• Reading text
┌────────

RICHARD D. DAVIS, III, PLAINTIFF,
v.
FOLSOM CORDOVA UNIFIED SCHOOL DISTRICT, ET AL., DEFENDANTS.



FINDINGS AND RECOMMENDATIONS

This matter came before the court on June 22, 2012, for hearing of defendants' motion to dismiss plaintiff's second amended complaint pursuant to Rule 12(b)(6) of the Federal Rules of Civil Procedure. Plaintiff Richard Davis, who is proceeding pro se in this action, appeared on his own behalf. Attorney Lynn Garcia appeared on behalf of defendants. Oral argument was heard, and defendants' motion was taken under submission.

Upon consideration of the briefing on file, the parties' arguments at the hearing, and the entire file, the court will recommend that defendants' motion to dismiss be granted.

BACKGROUND

Plaintiff commenced this action on May 9, 2011, by paying the required filing fee and filing his original complaint. (Doc. No. 1.) On June 3, 2011, before a responsive pleading had been filed, plaintiff filed an amended complaint. (Doc. No. 8.) On June 27, 2011, counsel for defendants filed a motion to dismiss the first amended complaint. (Doc. No. 18.) On February 22, 2012, the undersigned granted defendants' motion to dismiss the first amended complaint and granted plaintiff leave to file a second amended complaint. (Doc. No. 32.)

└────────

• Work request 1
Rewrite the paragraph of the court document that begins "Plaintiff commenced this action" as a short dated list, keeping its main facts.
• Work request 2
Reproduce word for word the part of the court document that opens with the words containing "FOLSOM CORDOVA UNIFIED" and closes with "taken under submission.".
• Work request 3
Answer these questions from the court document:
(a) On what date did the matter come before the court for hearing?
(b) Which attorney appeared on behalf of defendants?
(c) On what date did plaintiff commence the action?

• Information provided
┌────────

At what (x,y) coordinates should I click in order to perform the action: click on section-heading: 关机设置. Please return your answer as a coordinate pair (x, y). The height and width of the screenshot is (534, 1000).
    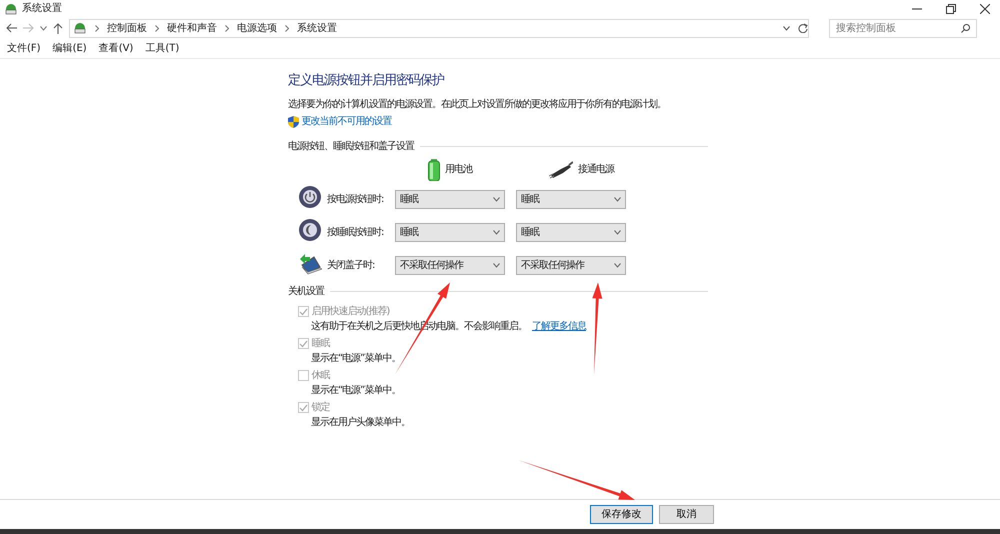
    Looking at the image, I should click on (306, 292).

└────────

• Answer box 1
- May 9, 2011: Plaintiff started the action by paying the filing fee and filing the original complaint (Doc. No. 1).
- June 3, 2011: Before any responsive pleading, plaintiff filed an amended complaint (Doc. No. 8).
- June 27, 2011: Defendants' counsel moved to dismiss the first amended complaint (Doc. No. 18).
- February 22, 2012: That motion was granted, and plaintiff was given leave to file a second amended complaint (Doc. No. 32).

• Answer box 2
FOLSOM CORDOVA UNIFIED SCHOOL DISTRICT, ET AL., DEFENDANTS.



FINDINGS AND RECOMMENDATIONS

This matter came before the court on June 22, 2012, for hearing of defendants' motion to dismiss plaintiff's second amended complaint pursuant to Rule 12(b)(6) of the Federal Rules of Civil Procedure. Plaintiff Richard Davis, who is proceeding pro se in this action, appeared on his own behalf. Attorney Lynn Garcia appeared on behalf of defendants. Oral argument was heard, and defendants' motion was taken under submission.

• Answer box 3
(a) June 22, 2012
(b) Lynn Garcia
(c) May 9, 2011